Exercise:
Reproduce the listing below line for line, without altering a single character.

Material provided:

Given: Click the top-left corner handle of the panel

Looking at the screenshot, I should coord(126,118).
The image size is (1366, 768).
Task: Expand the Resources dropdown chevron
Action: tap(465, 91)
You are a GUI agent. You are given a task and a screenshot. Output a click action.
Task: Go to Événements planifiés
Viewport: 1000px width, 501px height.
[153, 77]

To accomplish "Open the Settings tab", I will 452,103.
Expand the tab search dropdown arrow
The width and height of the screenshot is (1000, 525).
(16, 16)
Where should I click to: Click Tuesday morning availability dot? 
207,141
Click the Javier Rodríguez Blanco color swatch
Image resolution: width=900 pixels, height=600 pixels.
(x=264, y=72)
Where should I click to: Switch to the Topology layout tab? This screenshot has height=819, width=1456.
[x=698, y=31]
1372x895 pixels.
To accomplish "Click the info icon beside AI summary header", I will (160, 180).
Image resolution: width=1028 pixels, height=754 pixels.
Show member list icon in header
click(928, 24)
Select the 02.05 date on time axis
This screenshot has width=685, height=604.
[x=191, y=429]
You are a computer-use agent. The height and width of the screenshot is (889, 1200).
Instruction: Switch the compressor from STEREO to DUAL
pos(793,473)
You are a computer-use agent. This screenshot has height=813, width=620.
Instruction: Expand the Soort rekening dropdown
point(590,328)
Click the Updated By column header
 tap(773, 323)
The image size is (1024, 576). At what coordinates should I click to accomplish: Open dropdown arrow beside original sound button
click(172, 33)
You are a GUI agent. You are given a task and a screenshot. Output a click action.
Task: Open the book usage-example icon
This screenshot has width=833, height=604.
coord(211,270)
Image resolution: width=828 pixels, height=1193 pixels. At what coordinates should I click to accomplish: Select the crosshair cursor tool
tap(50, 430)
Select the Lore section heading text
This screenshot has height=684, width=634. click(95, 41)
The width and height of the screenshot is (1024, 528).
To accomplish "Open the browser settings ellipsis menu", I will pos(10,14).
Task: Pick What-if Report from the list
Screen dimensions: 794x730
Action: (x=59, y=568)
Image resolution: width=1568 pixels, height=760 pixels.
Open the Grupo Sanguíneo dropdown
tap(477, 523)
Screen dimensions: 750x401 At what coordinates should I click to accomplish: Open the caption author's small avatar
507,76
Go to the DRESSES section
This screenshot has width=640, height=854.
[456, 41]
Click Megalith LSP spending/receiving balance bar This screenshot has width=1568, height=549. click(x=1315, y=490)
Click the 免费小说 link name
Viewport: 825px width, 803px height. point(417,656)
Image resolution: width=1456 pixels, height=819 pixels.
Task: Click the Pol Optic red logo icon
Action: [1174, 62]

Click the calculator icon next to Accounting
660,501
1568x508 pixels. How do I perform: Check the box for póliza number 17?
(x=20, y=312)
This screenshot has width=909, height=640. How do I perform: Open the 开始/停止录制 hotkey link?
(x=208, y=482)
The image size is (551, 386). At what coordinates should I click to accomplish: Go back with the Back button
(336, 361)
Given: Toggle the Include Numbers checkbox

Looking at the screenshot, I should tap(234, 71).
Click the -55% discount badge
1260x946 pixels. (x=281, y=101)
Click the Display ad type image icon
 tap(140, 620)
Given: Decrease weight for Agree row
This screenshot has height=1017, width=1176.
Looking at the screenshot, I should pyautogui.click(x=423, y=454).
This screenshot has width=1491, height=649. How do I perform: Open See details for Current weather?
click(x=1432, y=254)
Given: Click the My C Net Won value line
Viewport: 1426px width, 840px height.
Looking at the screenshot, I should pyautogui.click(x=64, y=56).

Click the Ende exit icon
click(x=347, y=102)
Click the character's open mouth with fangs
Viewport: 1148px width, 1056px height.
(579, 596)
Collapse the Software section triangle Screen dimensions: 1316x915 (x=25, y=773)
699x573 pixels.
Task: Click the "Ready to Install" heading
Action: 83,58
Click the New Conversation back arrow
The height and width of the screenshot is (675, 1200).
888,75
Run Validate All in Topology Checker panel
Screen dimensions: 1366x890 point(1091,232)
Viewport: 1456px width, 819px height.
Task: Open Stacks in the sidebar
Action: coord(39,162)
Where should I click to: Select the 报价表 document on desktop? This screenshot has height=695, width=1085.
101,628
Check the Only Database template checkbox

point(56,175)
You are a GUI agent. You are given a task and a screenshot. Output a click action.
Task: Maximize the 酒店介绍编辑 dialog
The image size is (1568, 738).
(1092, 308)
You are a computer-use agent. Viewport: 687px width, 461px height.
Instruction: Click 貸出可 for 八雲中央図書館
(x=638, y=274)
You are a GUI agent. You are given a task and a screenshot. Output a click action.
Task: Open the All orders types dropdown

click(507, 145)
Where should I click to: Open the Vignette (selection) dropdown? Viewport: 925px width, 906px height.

Answer to this problem:
Given: Click the top-left corner handle of the panel

Looking at the screenshot, I should coord(126,118).
The image size is (1366, 768).
Task: Expand the Resources dropdown chevron
Action: tap(465, 91)
You are a GUI agent. You are given a task and a screenshot. Output a click action.
Task: Go to Événements planifiés
Viewport: 1000px width, 501px height.
[153, 77]

To accomplish "Open the Settings tab", I will 452,103.
Expand the tab search dropdown arrow
The width and height of the screenshot is (1000, 525).
(16, 16)
Where should I click to: Click Tuesday morning availability dot? 
207,141
Click the Javier Rodríguez Blanco color swatch
Image resolution: width=900 pixels, height=600 pixels.
(x=264, y=72)
Where should I click to: Switch to the Topology layout tab? This screenshot has height=819, width=1456.
[x=698, y=31]
1372x895 pixels.
To accomplish "Click the info icon beside AI summary header", I will (160, 180).
Image resolution: width=1028 pixels, height=754 pixels.
Show member list icon in header
click(928, 24)
Select the 02.05 date on time axis
This screenshot has width=685, height=604.
[x=191, y=429]
You are a computer-use agent. The height and width of the screenshot is (889, 1200).
Instruction: Switch the compressor from STEREO to DUAL
pos(793,473)
You are a computer-use agent. This screenshot has height=813, width=620.
Instruction: Expand the Soort rekening dropdown
point(590,328)
Click the Updated By column header
 tap(773, 323)
The image size is (1024, 576). At what coordinates should I click to accomplish: Open dropdown arrow beside original sound button
click(172, 33)
You are a GUI agent. You are given a task and a screenshot. Output a click action.
Task: Open the book usage-example icon
This screenshot has width=833, height=604.
coord(211,270)
Image resolution: width=828 pixels, height=1193 pixels. At what coordinates should I click to accomplish: Select the crosshair cursor tool
tap(50, 430)
Select the Lore section heading text
This screenshot has height=684, width=634. click(95, 41)
The width and height of the screenshot is (1024, 528).
To accomplish "Open the browser settings ellipsis menu", I will pos(10,14).
Task: Pick What-if Report from the list
Screen dimensions: 794x730
Action: (x=59, y=568)
Image resolution: width=1568 pixels, height=760 pixels.
Open the Grupo Sanguíneo dropdown
tap(477, 523)
Screen dimensions: 750x401 At what coordinates should I click to accomplish: Open the caption author's small avatar
507,76
Go to the DRESSES section
This screenshot has width=640, height=854.
[456, 41]
Click Megalith LSP spending/receiving balance bar This screenshot has width=1568, height=549. click(x=1315, y=490)
Click the 免费小说 link name
Viewport: 825px width, 803px height. point(417,656)
Image resolution: width=1456 pixels, height=819 pixels.
Task: Click the Pol Optic red logo icon
Action: [1174, 62]

Click the calculator icon next to Accounting
660,501
1568x508 pixels. How do I perform: Check the box for póliza number 17?
(x=20, y=312)
This screenshot has width=909, height=640. How do I perform: Open the 开始/停止录制 hotkey link?
(x=208, y=482)
The image size is (551, 386). At what coordinates should I click to accomplish: Go back with the Back button
(336, 361)
Given: Toggle the Include Numbers checkbox

Looking at the screenshot, I should tap(234, 71).
Click the -55% discount badge
1260x946 pixels. (x=281, y=101)
Click the Display ad type image icon
 tap(140, 620)
Given: Decrease weight for Agree row
This screenshot has height=1017, width=1176.
Looking at the screenshot, I should pyautogui.click(x=423, y=454).
This screenshot has width=1491, height=649. How do I perform: Open See details for Current weather?
click(x=1432, y=254)
Given: Click the My C Net Won value line
Viewport: 1426px width, 840px height.
Looking at the screenshot, I should pyautogui.click(x=64, y=56).

Click the Ende exit icon
click(x=347, y=102)
Click the character's open mouth with fangs
Viewport: 1148px width, 1056px height.
(579, 596)
Collapse the Software section triangle Screen dimensions: 1316x915 (x=25, y=773)
699x573 pixels.
Task: Click the "Ready to Install" heading
Action: 83,58
Click the New Conversation back arrow
The height and width of the screenshot is (675, 1200).
888,75
Run Validate All in Topology Checker panel
Screen dimensions: 1366x890 point(1091,232)
Viewport: 1456px width, 819px height.
Task: Open Stacks in the sidebar
Action: coord(39,162)
Where should I click to: Select the 报价表 document on desktop? This screenshot has height=695, width=1085.
101,628
Check the Only Database template checkbox

point(56,175)
You are a GUI agent. You are given a task and a screenshot. Output a click action.
Task: Maximize the 酒店介绍编辑 dialog
The image size is (1568, 738).
(1092, 308)
You are a computer-use agent. Viewport: 687px width, 461px height.
Instruction: Click 貸出可 for 八雲中央図書館
(x=638, y=274)
You are a GUI agent. You are given a task and a screenshot. Output a click action.
Task: Open the All orders types dropdown

click(507, 145)
Where should I click to: Open the Vignette (selection) dropdown? Viewport: 925px width, 906px height.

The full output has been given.